Restoring majority rule to the U.S. Senate should be a matter of principle, not party.
Oregon's junior senator has adopted an audacious New Year's resolution. He aims at nothing less than restoring majority rule in the U.S. Senate.
Mention 'filibuster" to most people, and we see a Hollywood-glamorized image of a single stubborn senator, talking nonstop for hours to prevent a vote. Silencing the motor mouth required a supermajority of 60 votes in the 100-seat chamber.
The real-life practice of filibustering changed in recent years. A senator who wants to block action no longer has to commit marathon oratory. Now, the mere threat of a filibuster triggers the 60-vote requirement.
Consequently, the minority party needs just 41 votes to block progress. Even though President Barack Obama's party theoretically controls the Senate, the majority Democrats are hamstrung from passing laws or even confirming judicial nominations. Sen. Jeff Merkley, D-Ore., notes that the Senate has seen more filibusters since 2006 than the total between 1920 and 1980.

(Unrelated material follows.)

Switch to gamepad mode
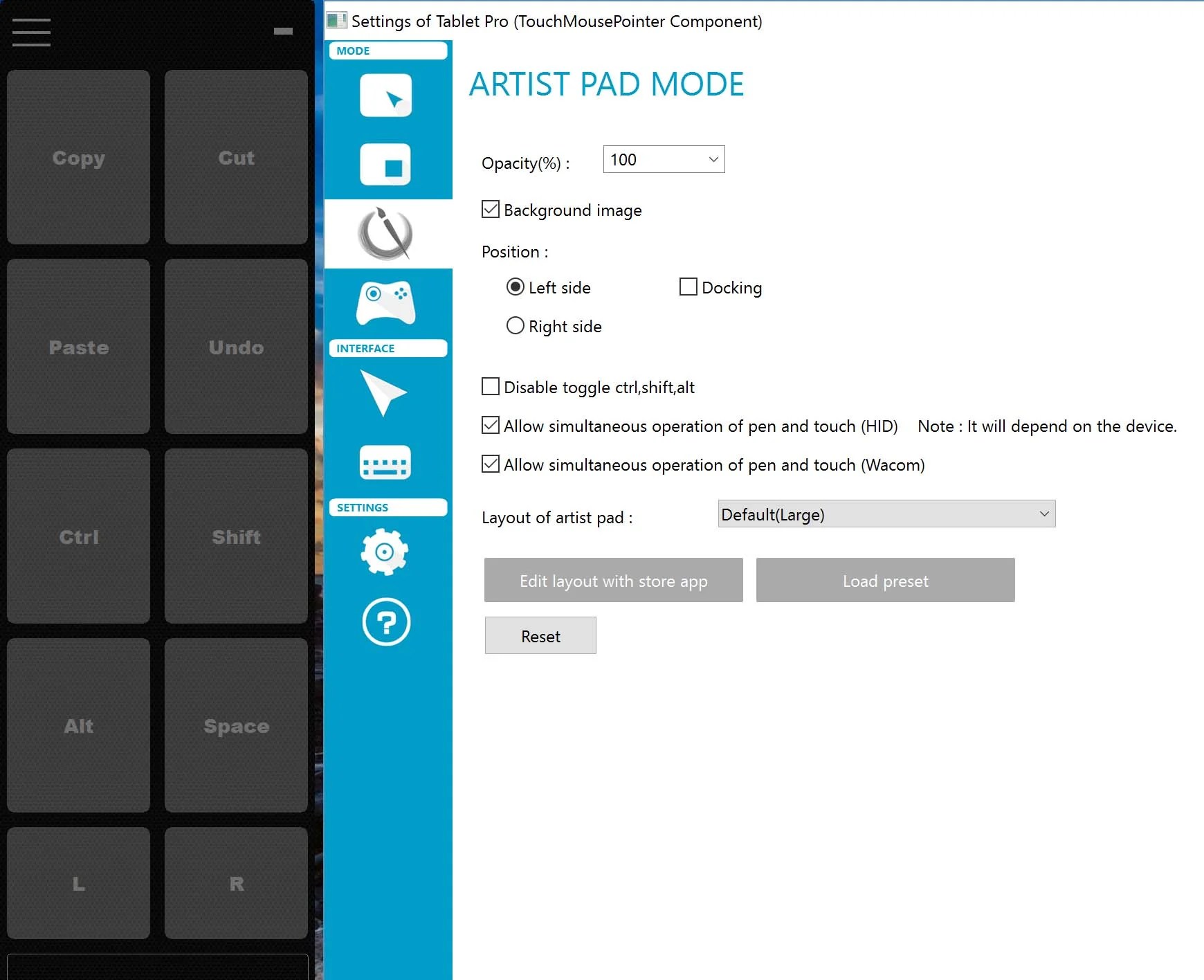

Merkley and Sen. Tom Udall, D-N.M., have waged a two-man war on frequent filibustering since 2011. They're pushing what Merkley calls a 'very modest" change in the rules. Ten senators, not just one, would be needed to launch a filibuster. A filibuster would have to be a real, old-fashioned talkathon, with senators speaking continuously on the Senate floor.
The crusade reportedly is gaining momentum. Seven newly elected senators have signed on, boosting Merkley and Udall toward the 51 votes they need. They'll have one chance, because this kind of change must be made when the new congressional session begins.
Republicans are threatening retribution if Democrats adopt the so-called 'nuclear option." But fixing the filibuster is a matter of principle, not party. When America's voters give either party a Senate majority, we expect that party to get some work done.